Currently, our expansive, corporate food regime is managed almost exclusively through institutions. The massive system – spanning through production, transportation, distribution, and consumption – is marked by failed collective action, fragmentation, and a lack of authority and legitimacy. The USDA, FDA, CDC, EPA, NMFS, FSIS, WHO, WTO, et al., fail to establish a comprehensive approach and simply leave us lost in acronyms. The structure frames food as an economic commodity, failing to address any and all environmental significance. These social pretenses are triggering the exploitation of our natural resources.

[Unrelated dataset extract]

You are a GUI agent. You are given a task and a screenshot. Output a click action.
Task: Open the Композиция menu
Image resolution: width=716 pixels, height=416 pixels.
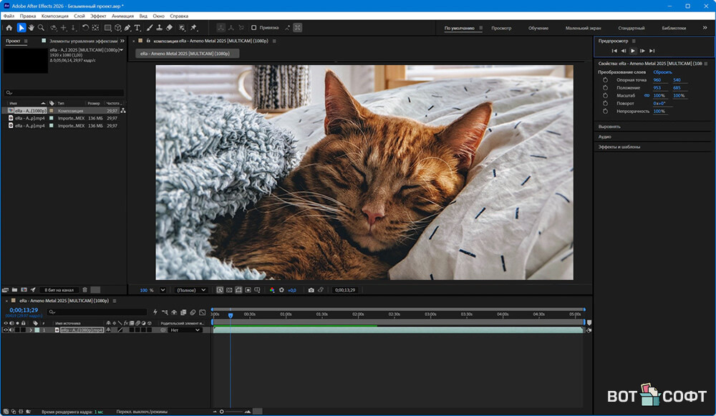click(x=55, y=15)
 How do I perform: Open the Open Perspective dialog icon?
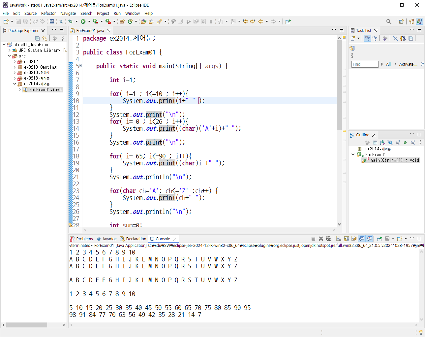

The Industrial Revolution marked a transition in efficiency, commerce, and, to my point, culture. Today’s comfort in luxury, in combination with an unrelenting thirst for both efficiency and success, prevents the adoption of sustainable practice. Radicals argue that capitalism is to blame, placing fault in the idea of private property, but my testimony is much simpler: pure social organization, as opposed to social interaction, is responsible for today’s environmental crisis.
While Americans have undoubtedly expanded outwardly, modern society has grown in a more vertical fashion. In the shift from agrarian society to urban life we have been forced to condense – we’ve reached increasing levels of efficiency by minimizing both time and transportation input. We have stacked buildings, businesses, and peoples on top of one another; urban planning itself has become a viable and popular career choice. Food has, however, apparently been excluded from this equation.

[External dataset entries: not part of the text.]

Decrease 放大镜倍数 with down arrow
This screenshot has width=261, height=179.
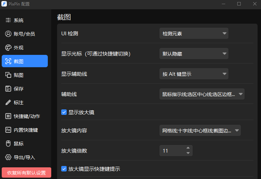tap(188, 153)
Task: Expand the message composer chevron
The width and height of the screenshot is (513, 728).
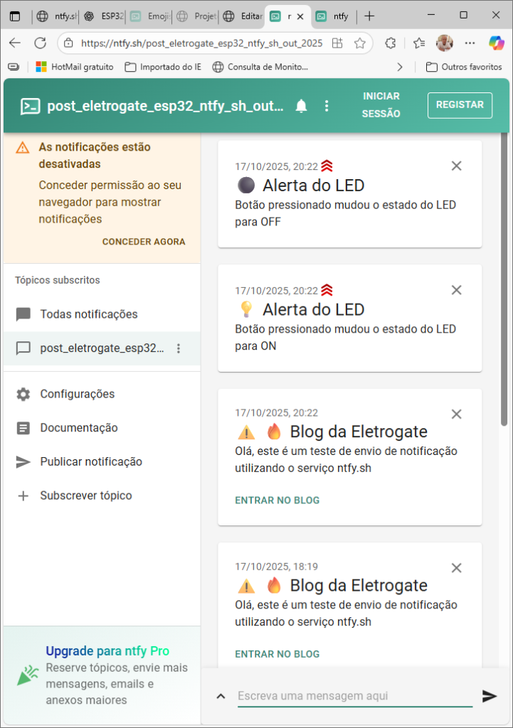Action: [221, 696]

In contrast with the skyscrapers and apartment buildings that shape the allure of city life, agricultural practice has grown horizontally – the majority of new farmland comes at the price of expansive deforestation, supermarkets tend to occupy massive plots of land and build themselves only on one floor, and food is flown from continent to continent on a daily, if not hourly, basis. The typical American prepared meal contains, on average, ingredients from at least five countries outside the United States.

Food culture is growing horizontally in order to compliment the needs of our vertically-oriented societies. Thought many are unaware, we are in a race against time to find alternatives to our traditional systems; we must adapt to meet the growing population’s new demands. As threats to the food supply will provide a much-needed catalyst for attention to climate change, we might consider an opportunity for improvement.

What if we integrated food and agriculture into our vertical lifestyles? It seems only logical. We would surely reap the benefits of local eating – namely lower transportation costs, lower energy input, increased availability of and access to fresh produce and greater food security. We would enjoy year-round production and our crops would be much less susceptible to natural disaster, weather patterns, and climate fluctuations. These urban farms would make use of abandoned properties, eliminate agricultural runoff, and provide energy via methane generation. Further, it would reduce the use of fossil fuels used in farm machinery and transport. The labor-intensive work could even aid in job creation. This proposal may be our cure-all.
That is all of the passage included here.